Arundhati Roy

Source: IMAGO / Hindustan Times

Arundhati Roy

Berlinale organisers said it respects the decision made by Indian author Arundhati Roy to pull out of a scheduled appearance due to comments made by jury president Wim Wenders.

At the press conference on Wednesday, Wenders said in response to a question about the political side of the festival: “We have to stay out of politics. If we make movies that are dedicatedly political, we enter the field of politics. But we are the counterweight to politics.”

Roy was due to attend the festival to present 1989 short In Which Annie Give It Those Ones, which she wrote and is part of the Classics strand.

However, in a statement made to the press in India, Roy said she will now not attend, in response to what she described as “unconscionable statements made by members of the jury”, 

“To hear them say that art should not be political is jaw-dropping,” she continued. ”It is a way of shutting down a conversation about a crime against humanity even as it unfolds before us in real time – when artists, writers and filmmakers should be doing everything in their power to stop it.”

The Berlinale has responded, saying it ”respects this decision,” and added: ”We regret that we will not welcome her as her presence would have enriched the festival discourse.”

The Berlinale has navigated several political rows in recent years, including criticism of its reaction to the speech from No Other Land directors Basel Adra and Yuval Abraham at the 2024 awards ceremony, and the invitation and then disinvitation of five politicians from the right-wing German political party AfD.

Roy is the author of Booker prize winner The God Of Small Things and The Ministry Of Utmost Happiness. She is an outspoken critic of Israel.

Read Roy’s full statement below.

In Which Annie Gives It Those Ones, a whimsical film that I wrote 38 years ago, was selected to be screened under the Classics section at the Berlinale 2026. There was something sweet and wonderful about this for me.

Although I have been profoundly disturbed by the positions taken by the German government and various German cultural institutions on Palestine, I have always received political solidarity when I have spoken to German audiences about my views on the genocide in Gaza.

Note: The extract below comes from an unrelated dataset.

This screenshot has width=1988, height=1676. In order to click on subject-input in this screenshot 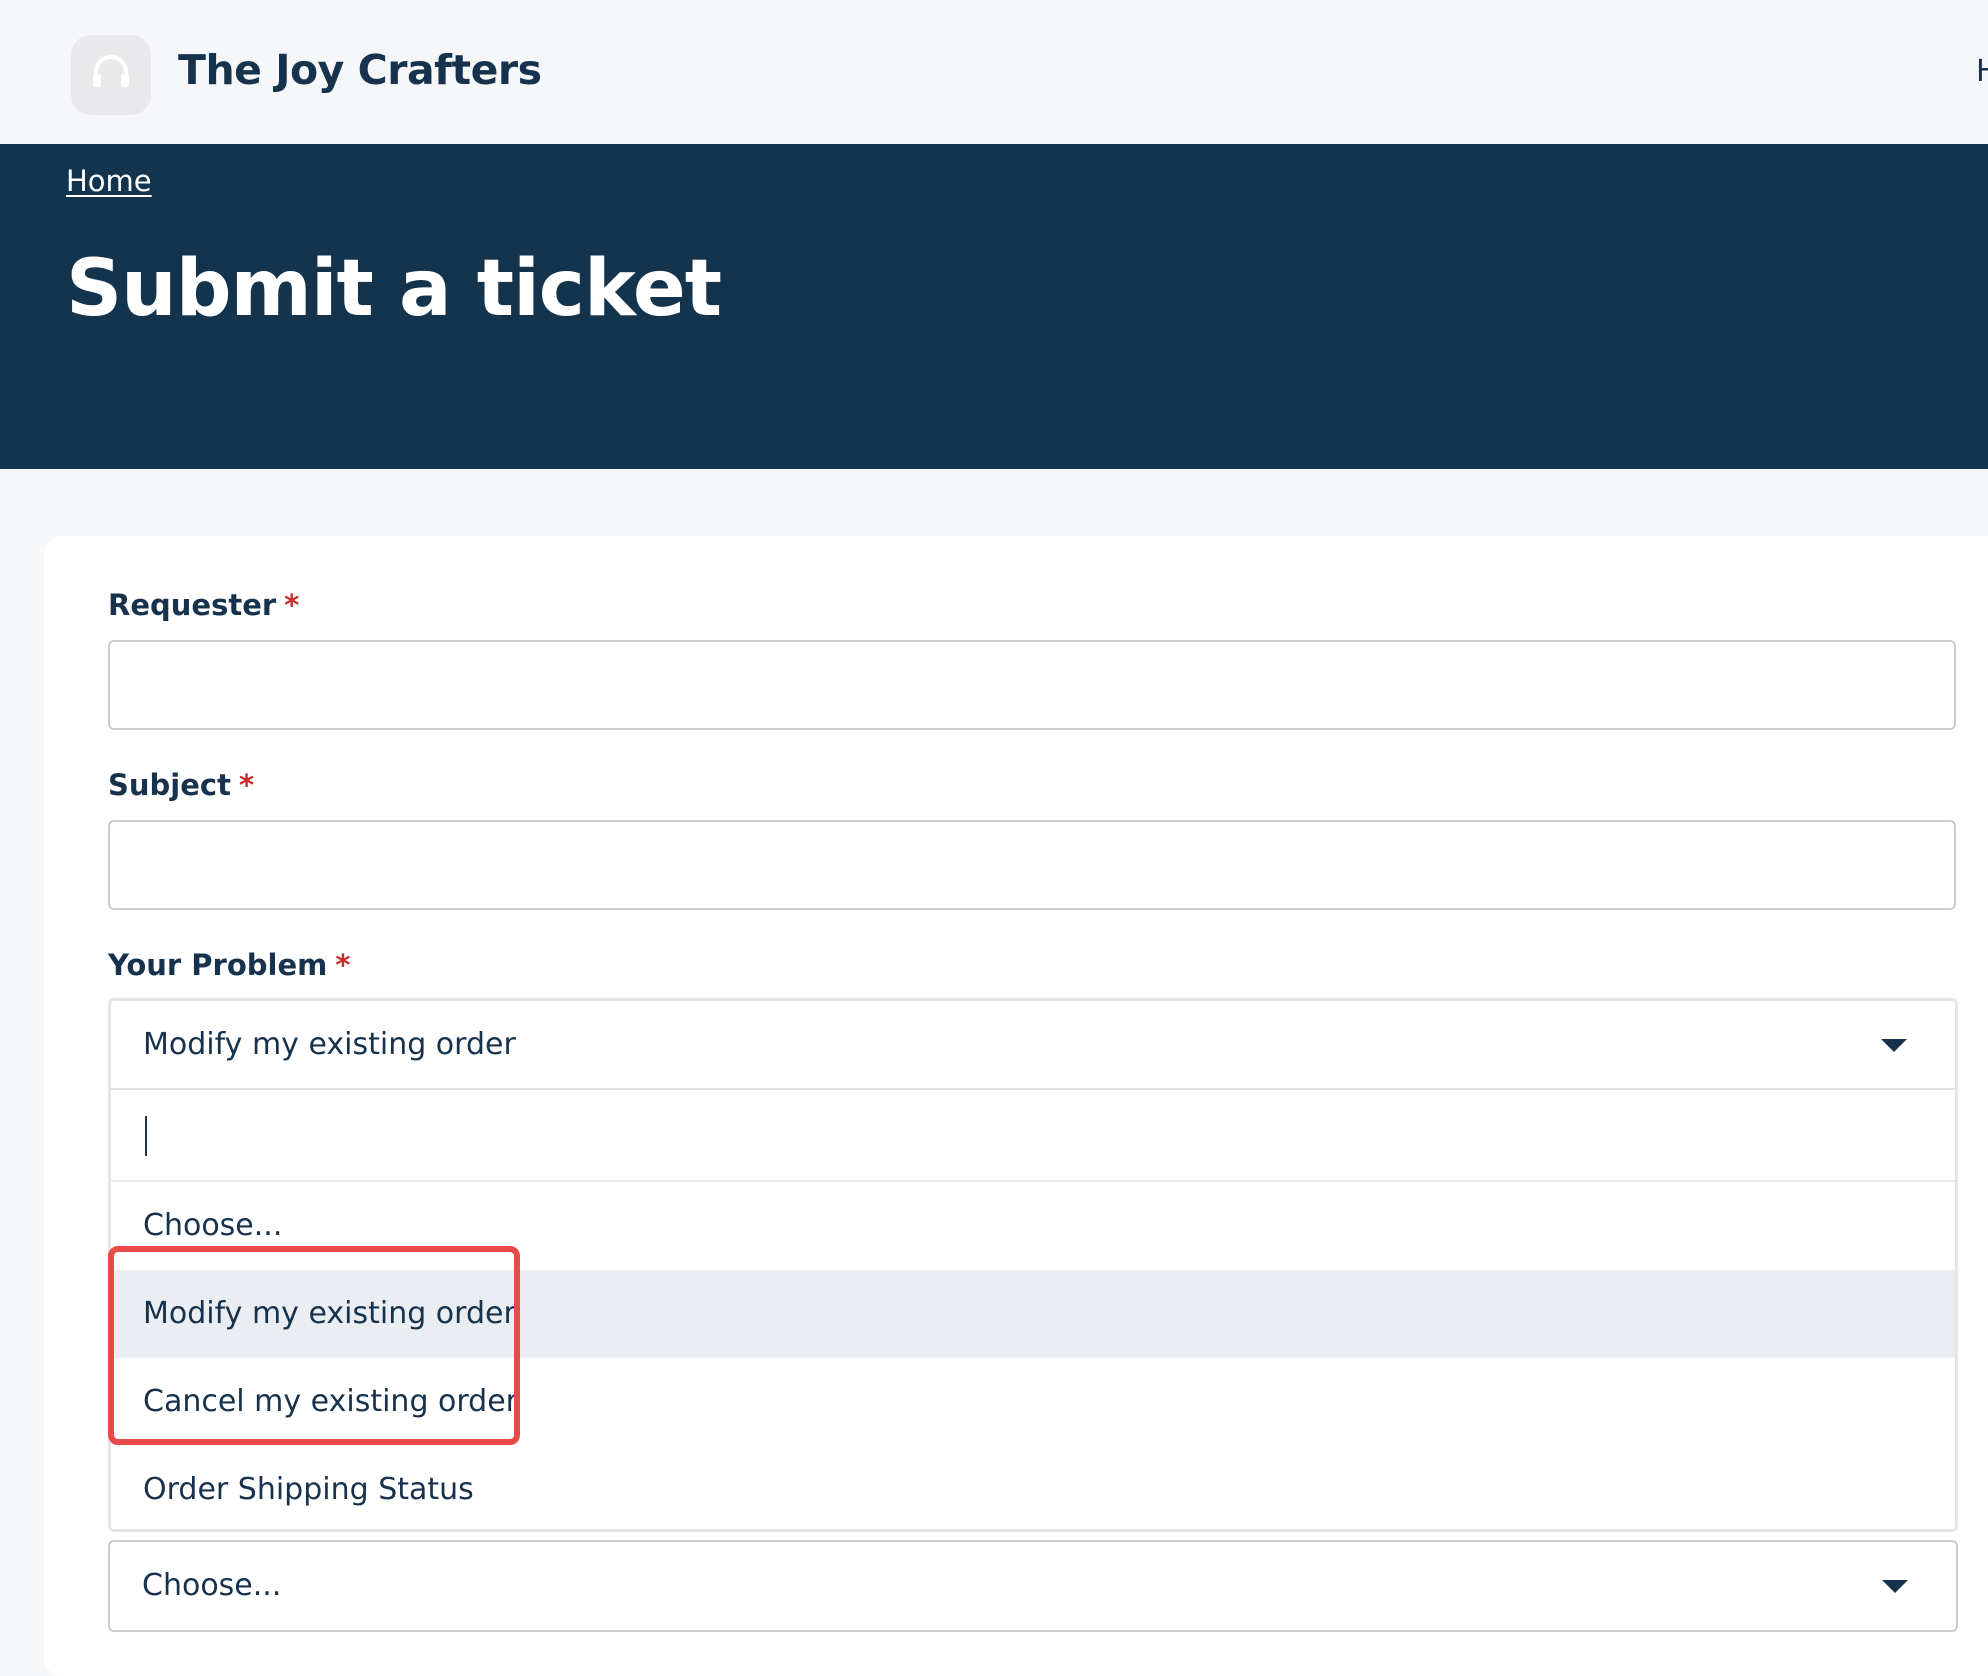, I will do `click(1032, 865)`.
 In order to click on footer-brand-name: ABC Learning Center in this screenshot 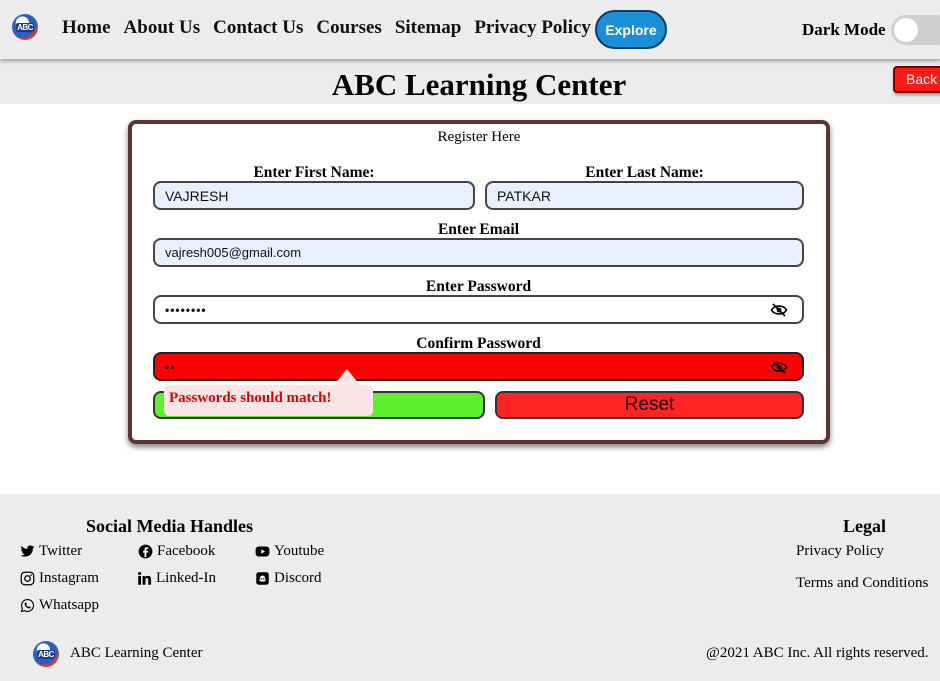, I will do `click(136, 653)`.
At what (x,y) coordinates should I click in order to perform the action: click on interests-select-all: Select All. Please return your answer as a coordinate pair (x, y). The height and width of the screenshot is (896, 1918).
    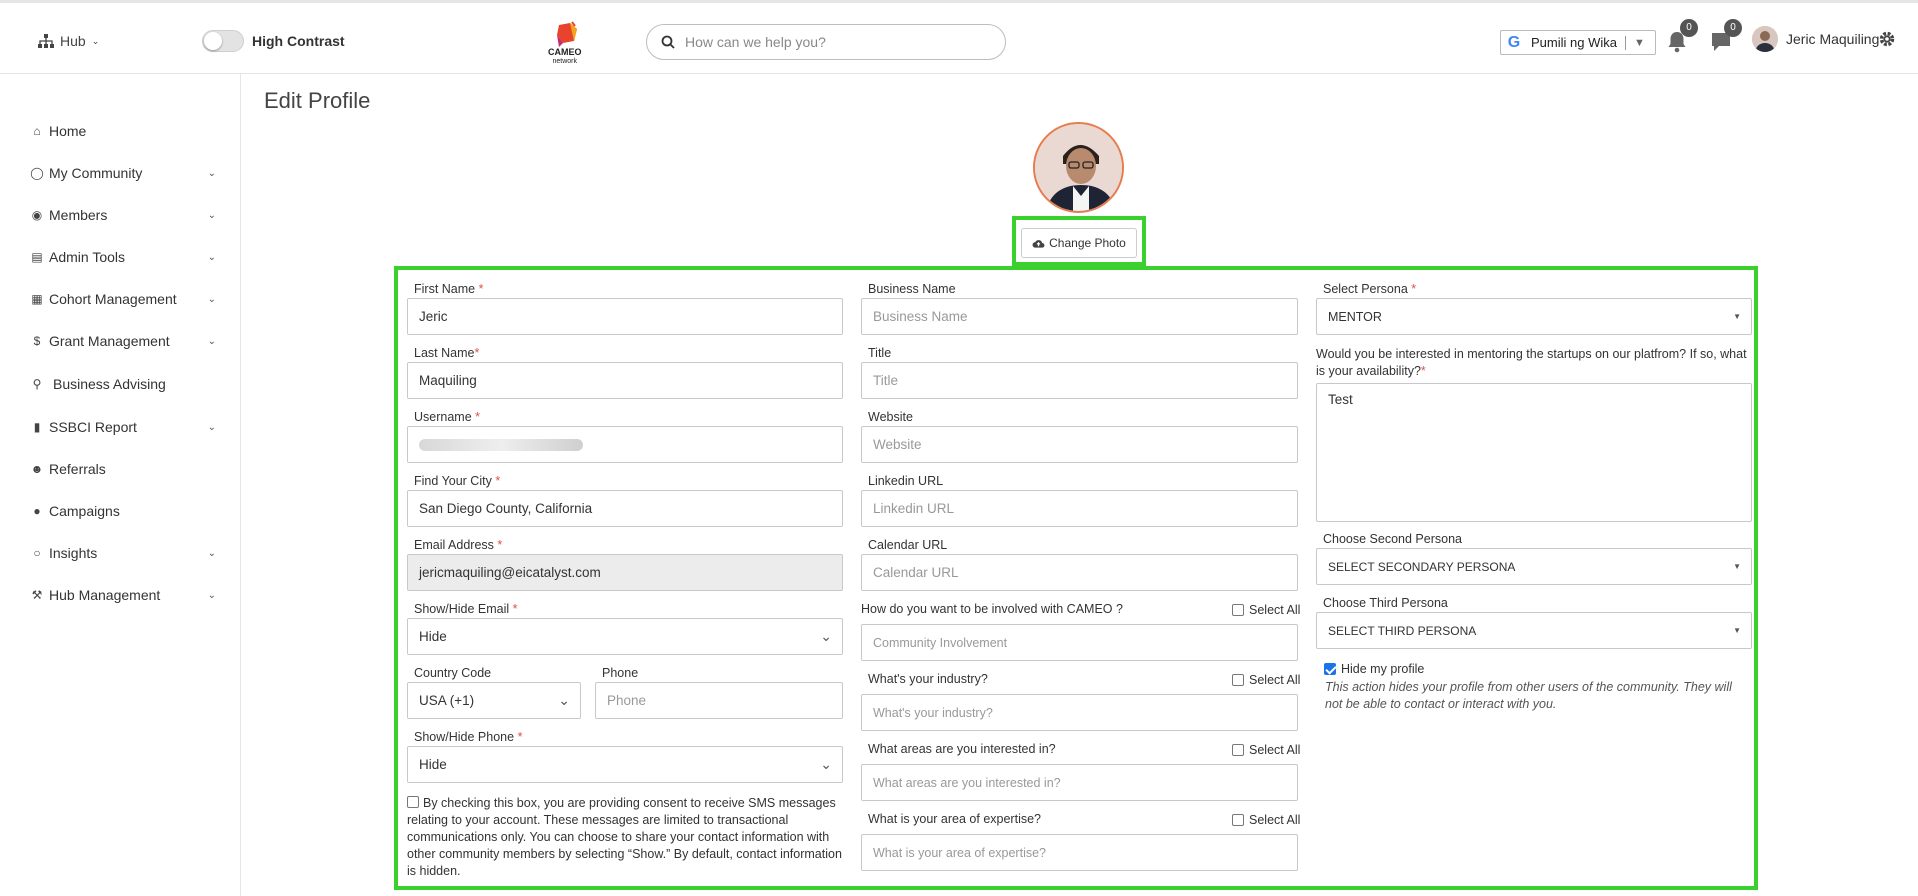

This is what made it possible for me to think of attending the screening of Annie at the Berlinale.

This morning, like millions of people across the world, I heard the unconscionable statements made by members of the jury of the Berlin film festival when they were asked to comment about the genocide in Gaza. To hear them say that art should not be political is jaw-dropping. It is a way of shutting down a conversation about a crime against humanity even as it unfolds before us in real time – when artists, writers and filmmakers should be doing everything in their power to stop it.

Let me say this clearly: what has happened in Gaza, what continues to happen, is a genocide of the Palestinian people by the State of Israel. It is supported and funded by the governments of the United States and Germany, as well as several other countries in Europe, which makes them complicit in the crime.

If the greatest filmmakers and artists of our time cannot stand up and say so, they should know that history will judge them. I am shocked and disgusted.

With deep regret, I must say that I will not be attending the Berlinale.